…Вчера вечером у нас был твой отец с Вовочкой, он был разговорчив и мил. Я рад, когда наши семьи объединяются. Замечательный он человек по своей честности, неподкупности и знанию дела. Вот как мало у нас ценят людей. Ведь лучше его, кажется, знатока по кораблестроению во всем мире нет. Он честно работает и даже, мне кажется, предан современной власти. Во всяком случае, он ее ставит выше прежней несравненно. Прежнюю он терпеть не мог. По характеру он анархист и индивидуалист, и поэтому он не может ходить на задних лапах ни перед кем. Да, пожалуй, такой индивидуализм есть характерная черта крупного ученого, и этого тоже у нас еще не понимают. <…> В Англии такого человека, как твой отец, на руках носили бы, был бы он Sir, Bar[on], HN (?) и все что угодно, а у нас никто не позаботится даже ему личную машину дать, и он ходит пешком, несмотря на свои 73 года. Хотя это ему, может быть, и на пользу, так как этим он поддерживает свое здоровье. Между прочим, ему недавно мерили кровяное давление и нашли его нормальным. <…> А вот у Вовочки с кровяным давлением не в порядке. Мне кажется, Вовочка так заботится о твоем отце, что совсем забывает о себе. Это ненормально. Когда ты приедешь, нам надо будет позаботиться об них обоих. А пока что я возмущен, что об них совсем тут не заботятся, кроме как его ученики. Вот после этого кто посмеет сказать, что я не прав, когда говорю, что наши идиоты не умеют заботиться об ученых…»
Анна Алексеевнаеще не знала, как изменилась позиция Резерфорда, и энергично продолжала свою деятельность, направленную на сбор подписей знаменитостей под протестом против запрета Капице вернуться в Англию.
«№ 145
…Вчера я пробыла целый день у старика, с которым возвращалась из Союза[84]

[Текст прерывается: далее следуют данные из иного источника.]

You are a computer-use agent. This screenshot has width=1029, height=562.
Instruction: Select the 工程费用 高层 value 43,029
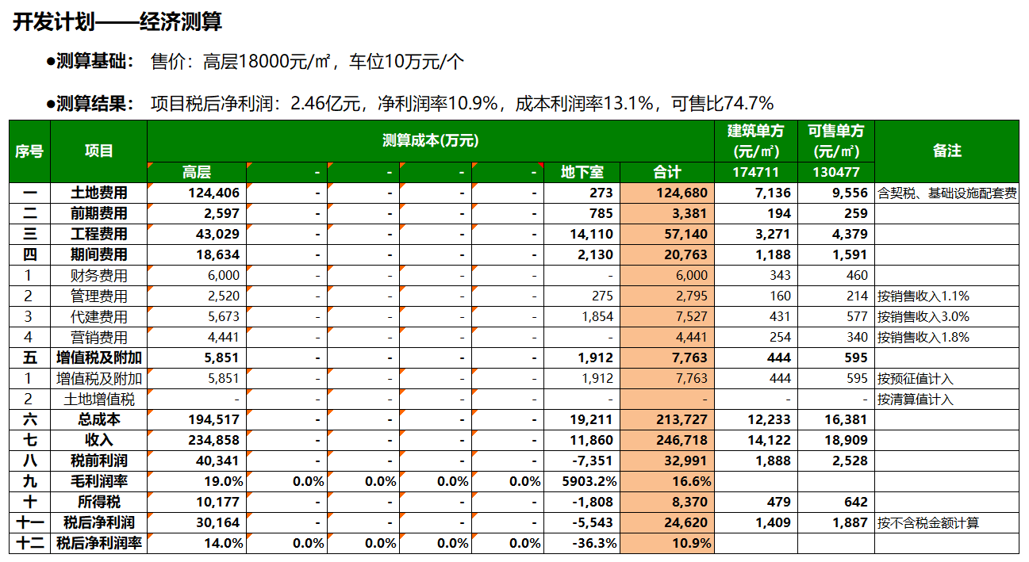(197, 234)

. Он и жена очень симпатичный и милый народ, очень цельные типы. И мы много о чем говорили. Они оба уже древние старики, т. е. обоим по 80-ть, но живые, бодрые и полные интереса и любви к жизни. Было забавно с ними разговаривать, я не со всем соглашалась и, к моему удовольствию, сумела их убедить в том, что мне хотелось. Они сначала считали, что Ты должен уступить, потому что страна новая и много неурядиц и не надо еще больше делать затруднений, но я ухитрилась им просто доказать, что нельзя требовать от Тебя какой-то сверхчеловеческой святости, что Ты человек, со своими пороками, достоинствами и страстями, и что Тебя надо брать таким, как Ты есть, переделывать не стоит в Твои годы, и что если они находят, что Прав[ительство] может ошибаться, то нельзя от Тебя требовать того, что не требуешь от других. Они мне старались доказать, что Ты был в таком положении в Кембридже, что не мог, когда попал в Союз, сразу все примирить, но что именно этого от Тебя и надо требовать. Что Ты хочешь переменить и научить тех людей, которые во многом больше Тебя знают. На это у меня нашлось возражение: если наши хотят, чтобы Ты работал, и видят, что Ты так работать не можешь, то все должны помочь нашим и растолковать им, что так нельзя к Тебе подходить. Если не хочется, не требуется говорить им ни о свободе личности, ни о свободе науки. Тут могут быть расхождения. Но в одном все согласны: что такой человек, как Ты, должен работать. Здесь другого мнения не может быть. И мои старики убедились, что это именно так. Ты — человек, еще обиженный в своих лучших порывах и чувствах, и поэтому с Тебя еще меньше приходится требовать. <…>Я сказала, что наши могут сердиться. Но они обещали тогда свою помощь. Они вообще обещали помощь в разрешении конфликта и сказали, что всегда и все сделают от них зависящее. <…>
Я с удовольствием провела с ними сутки, они оба были исключительно милы и внимательны. И на прощание они мне подарили свою автобиографию! Они хорошие, интеллигентные люди, преданные своему делу и своим идеям, но не узкие партийцы, а с живым умом и интересом ко всему их окружающему и к этому приспособляющиеся. Они оба страшно хвастаются, что они так стары и все еще живы, только что закончили большой труд насчет Союза, немного склонны попрекать всех, что у них больше, чем у кого-либо другого, опыта и они, мол, умные. Напоминают это чересчур часто, но, конечно, они люди незаурядные, и почему не похвастаться этим?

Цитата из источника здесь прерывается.